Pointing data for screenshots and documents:
□ □ □

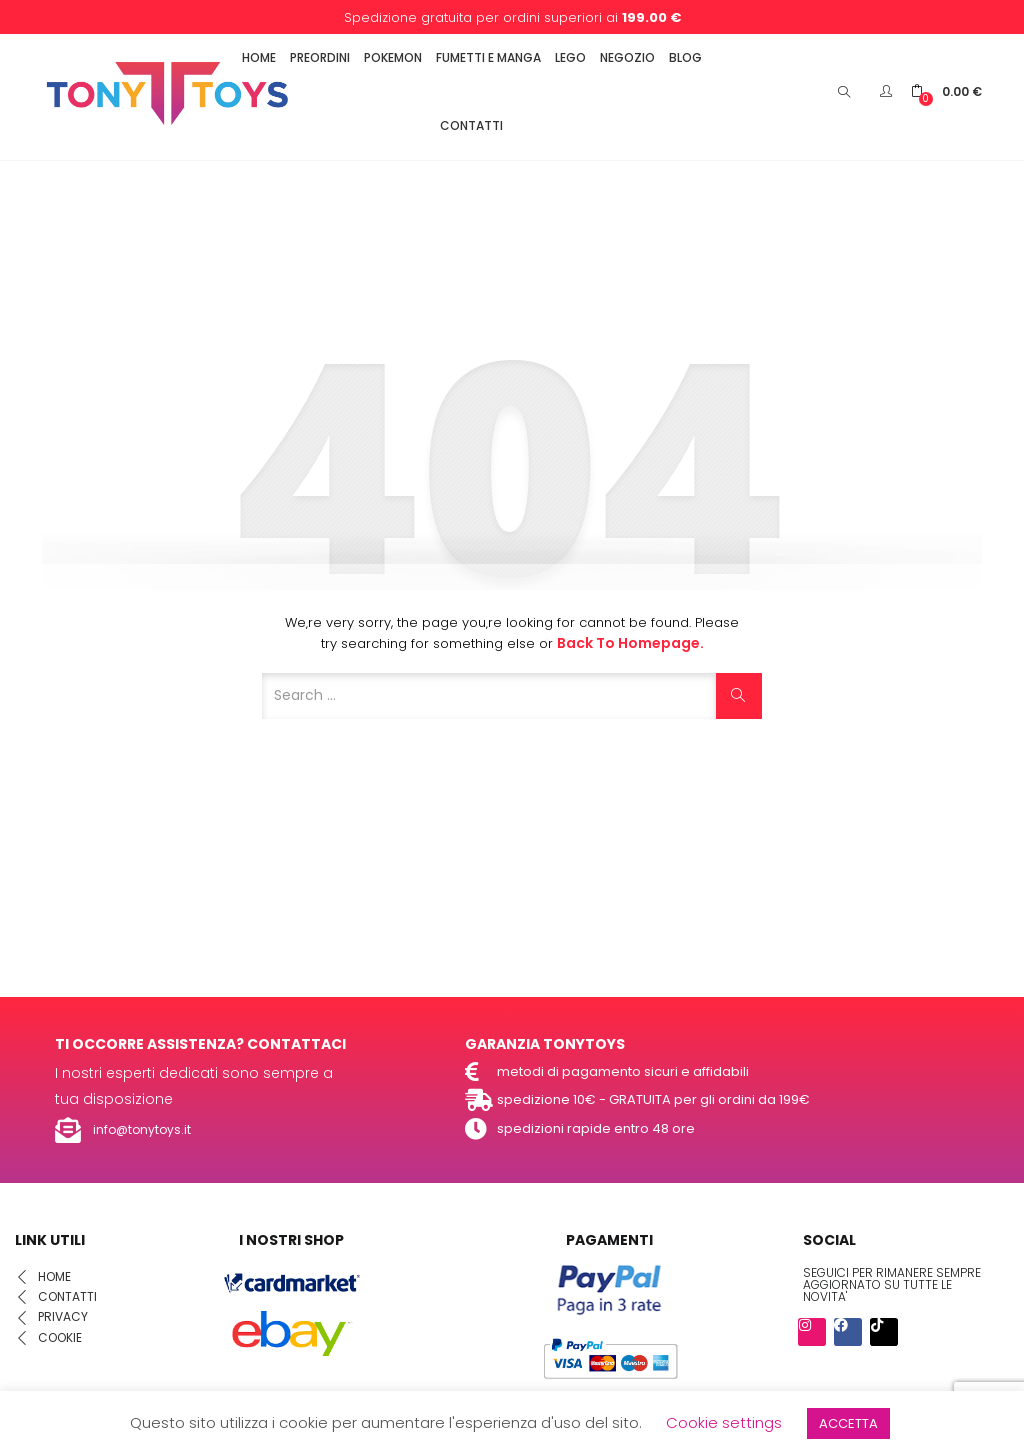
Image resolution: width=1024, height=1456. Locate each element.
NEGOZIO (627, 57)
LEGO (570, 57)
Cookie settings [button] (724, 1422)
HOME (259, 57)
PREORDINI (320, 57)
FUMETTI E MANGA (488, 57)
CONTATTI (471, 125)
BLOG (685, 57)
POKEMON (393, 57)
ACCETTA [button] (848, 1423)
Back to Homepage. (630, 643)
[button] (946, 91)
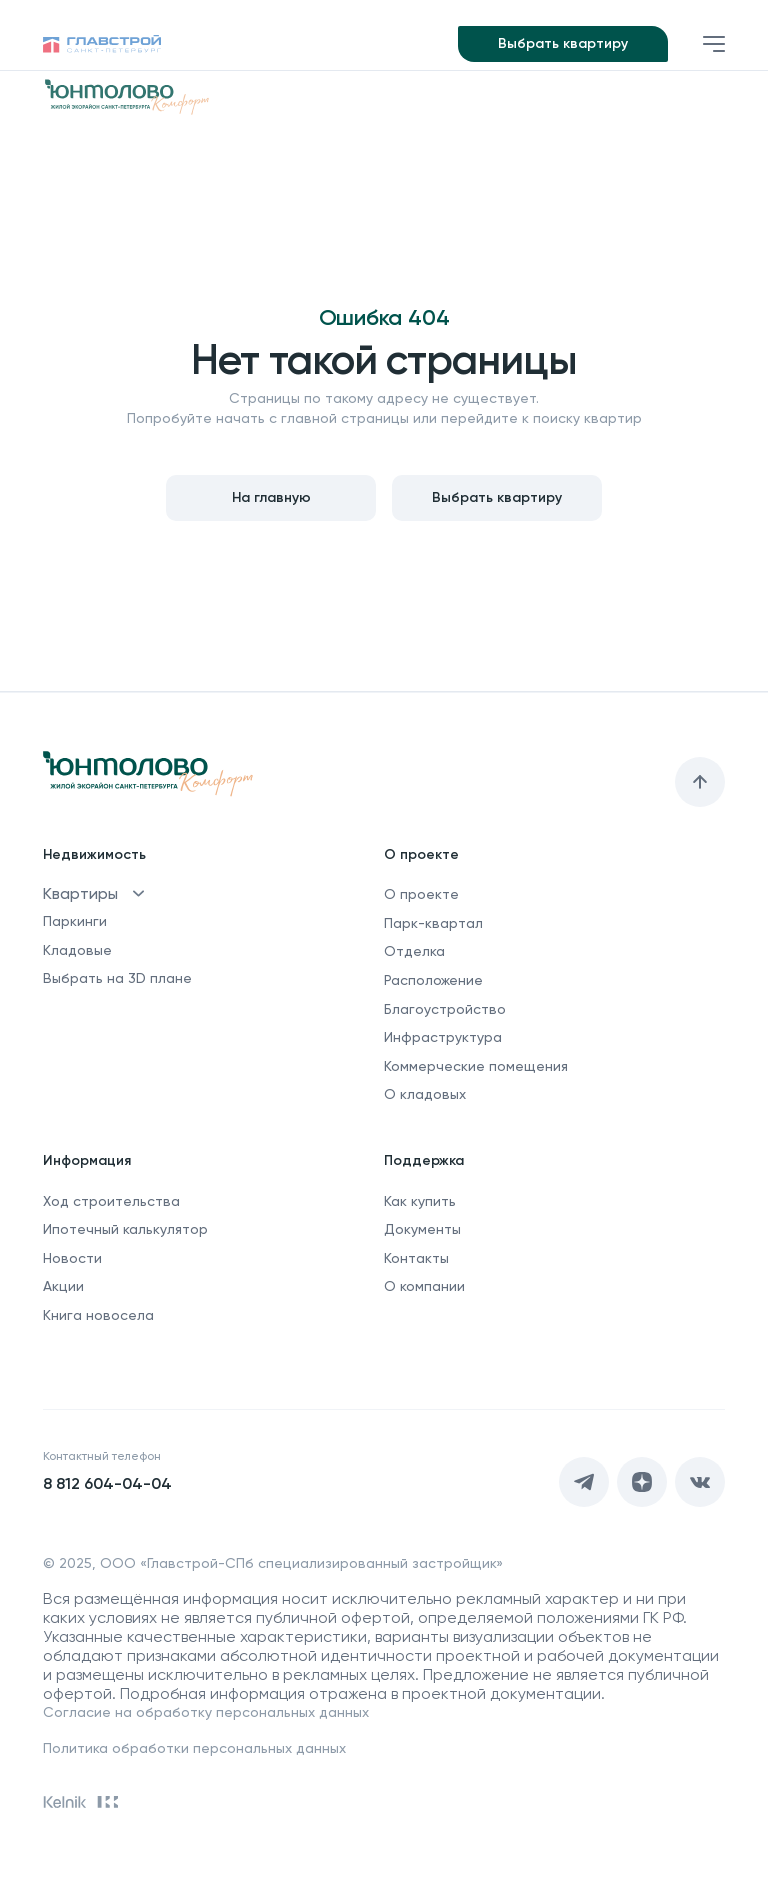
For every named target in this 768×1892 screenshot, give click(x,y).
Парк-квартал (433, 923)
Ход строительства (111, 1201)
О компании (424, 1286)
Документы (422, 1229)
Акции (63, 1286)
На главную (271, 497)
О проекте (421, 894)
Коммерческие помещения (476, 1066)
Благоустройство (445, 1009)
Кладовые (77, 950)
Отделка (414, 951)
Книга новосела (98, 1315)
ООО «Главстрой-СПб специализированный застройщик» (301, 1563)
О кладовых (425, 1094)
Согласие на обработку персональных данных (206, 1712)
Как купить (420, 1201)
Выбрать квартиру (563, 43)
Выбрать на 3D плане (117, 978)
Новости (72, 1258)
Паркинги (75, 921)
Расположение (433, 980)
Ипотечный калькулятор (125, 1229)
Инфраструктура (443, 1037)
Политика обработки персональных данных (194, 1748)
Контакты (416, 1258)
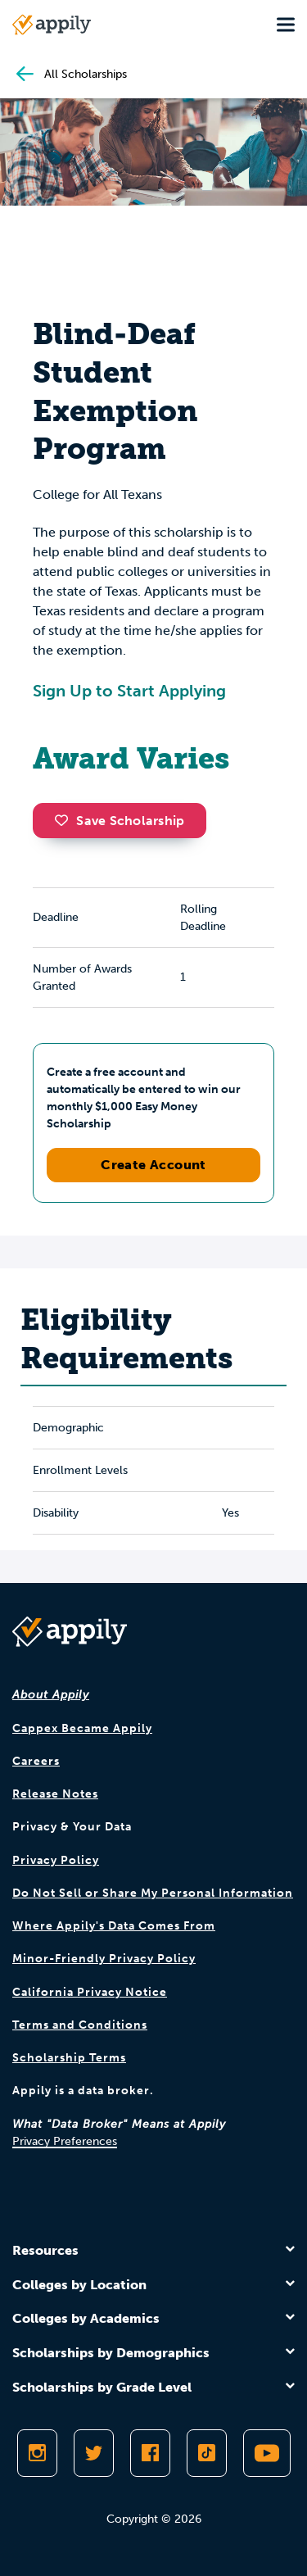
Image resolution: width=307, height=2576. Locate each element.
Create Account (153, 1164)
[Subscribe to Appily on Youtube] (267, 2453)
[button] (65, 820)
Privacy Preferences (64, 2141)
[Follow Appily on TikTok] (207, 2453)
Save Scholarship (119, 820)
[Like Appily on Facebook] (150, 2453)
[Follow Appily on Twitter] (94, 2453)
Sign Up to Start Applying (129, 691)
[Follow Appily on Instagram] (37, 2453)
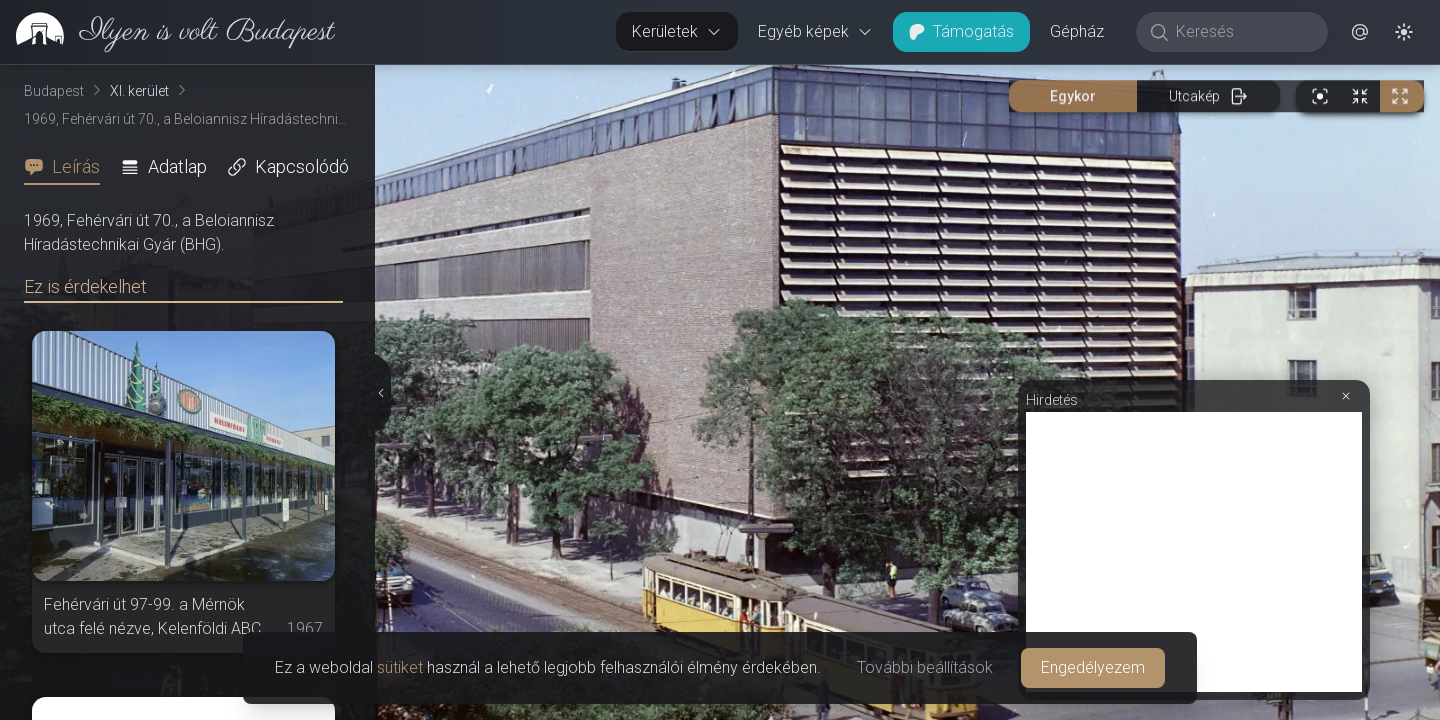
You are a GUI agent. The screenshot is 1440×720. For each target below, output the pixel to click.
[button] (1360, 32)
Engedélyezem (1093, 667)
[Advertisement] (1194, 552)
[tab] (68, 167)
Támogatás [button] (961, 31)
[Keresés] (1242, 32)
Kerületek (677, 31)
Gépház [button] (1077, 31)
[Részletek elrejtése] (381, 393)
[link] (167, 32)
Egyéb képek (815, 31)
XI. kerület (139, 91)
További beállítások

□ □ □

Short task:
Please reproduce the lines of the material from the one holding "Save Scholarship (119, 820)" through the end of the material, inclusive, and leave the pictures out of your answer.

Response to this task:
Save Scholarship (119, 820)
[Like Appily on Facebook] (150, 2453)
[Follow Appily on Twitter] (94, 2453)
Sign Up to Start Applying (129, 691)
[Follow Appily on Instagram] (37, 2453)
You are a GUI agent. The screenshot is 1440×720. For each target below, output the pixel to click.
[button] (1360, 32)
Engedélyezem (1093, 667)
[Advertisement] (1194, 552)
[tab] (68, 167)
Támogatás [button] (961, 31)
[Keresés] (1242, 32)
Kerületek (677, 31)
Gépház [button] (1077, 31)
[Részletek elrejtése] (381, 393)
[link] (167, 32)
Egyéb képek (815, 31)
XI. kerület (139, 91)
További beállítások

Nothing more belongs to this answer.